The Government of Luxembourg fully complied with the minimum standards for the elimination of trafficking. The government improved its law enforcement efforts by sentencing and convicting more traffickers during the reporting period and took steps to address child sex tourism.

The U.S. State Department's Office to Monitor and Combat Trafficking in Persons placed the country in "Tier 1" in 2017 and 2023.

Luxembourg ratified the 2000 UN TIP Protocol on 20 April 2009.

Between 2018 and 2021, the government formally identified 20 victims, all brought to Luxembourg from other countries.

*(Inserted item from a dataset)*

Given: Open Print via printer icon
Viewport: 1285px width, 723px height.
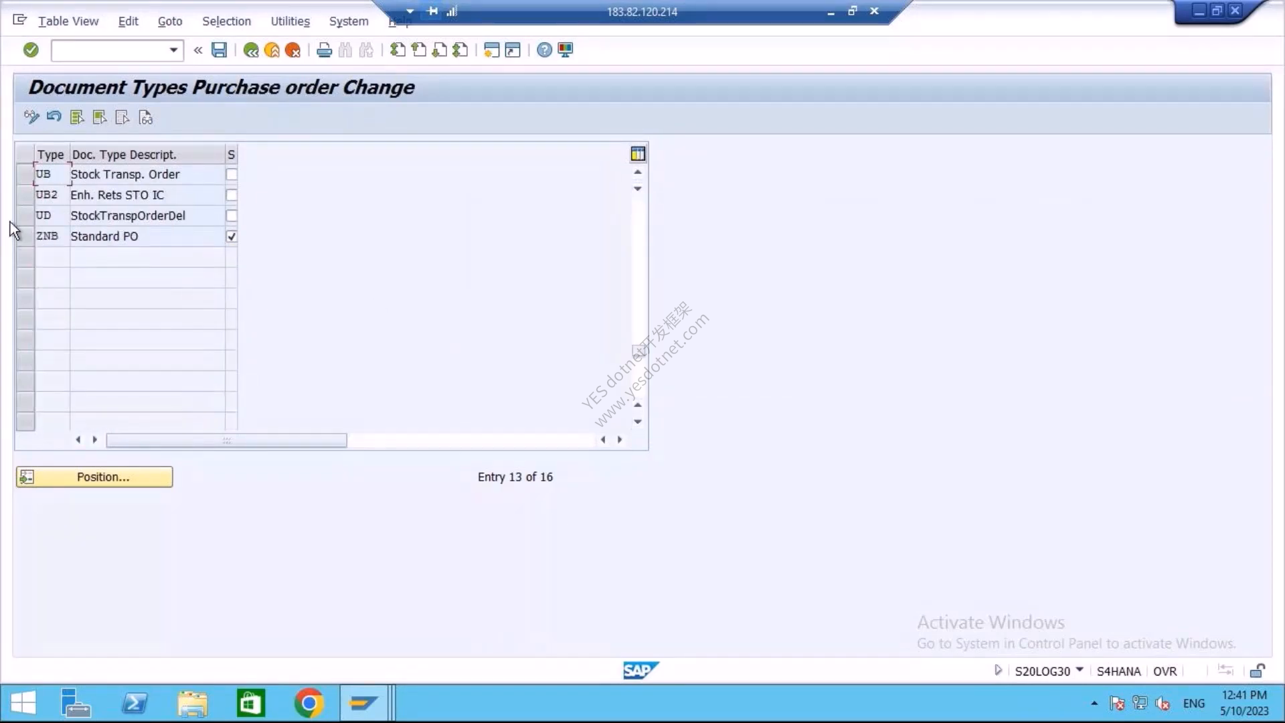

In 2023, the Organised Crime Index gave the country a score of 3.5 out of 10 for human trafficking.

==Prosecution (2008)==
In 2007, the government demonstrated strong law enforcement efforts to combat trafficking. During the reporting period, it convicted and sentenced six human traffickers on charges of procuring prostitution, human trafficking, and smuggling. Sentences ranged from one to three years’ imprisonment and included fines. Article 379 of the penal code specifically criminalizes trafficking for the purpose of sexual exploitation, but does not explicitly address trafficking for purposes of forced labor. Forced labor is nonetheless criminalized in Luxembourg via its 1996 ratification of the European Social Charter. Penalties prescribed by Article 379 are sufficiently stringent and commensurate with penalties for rape. The government continued its ongoing training aimed at police, immigration, and other government officials and non-governmental organizations (NGOs) on victim identification. There was no evidence of trafficking complicity by Luxembourg public officials.

==Protection (2008)==
The Government of Luxembourg continued to offer adequate protection to identified trafficking victims in 2007. The government encourages victims to participate in a criminal investigation and, through its funding of two domestic NGOs, provides shelter, protection, and assistance to victims. The government’s specialized police anti-trafficking unit reported that Luxembourg’s legal commercial sex trade was a likely catalyst for trafficking and closely monitored the prostitution sector for evidence of trafficking. A 2007 report issued by the government estimated there were up to 500 women in prostitution in Luxembourg. While victims are not punished for unlawful acts committed as a direct result of their being trafficked, women in prostitution who are in the country illegally are often deported or imprisoned, and the government did not provide evidence that it systematically checked these women for trafficking indicators. The government did not establish a network to coordinate care for victims of trafficking, planned in 2006.

==Prevention (2008)==
In 2007, the Ministry of Equal Opportunity conducted various symposia to publicize the negative effects of the commercial sex trade; however, it did not conduct any specific anti-trafficking awareness campaigns to prevent trafficking within the legal sex industry in Luxembourg during the reporting period. In 2007, the government co-funded and launched a campaign with ECPAT to prevent its nationals from engaging in child sex tourism abroad. The campaign created a special e-mail address to receive tips and disseminated posters and leaflets through travel agencies, at the national airport, at hospitals, and in municipal buildings.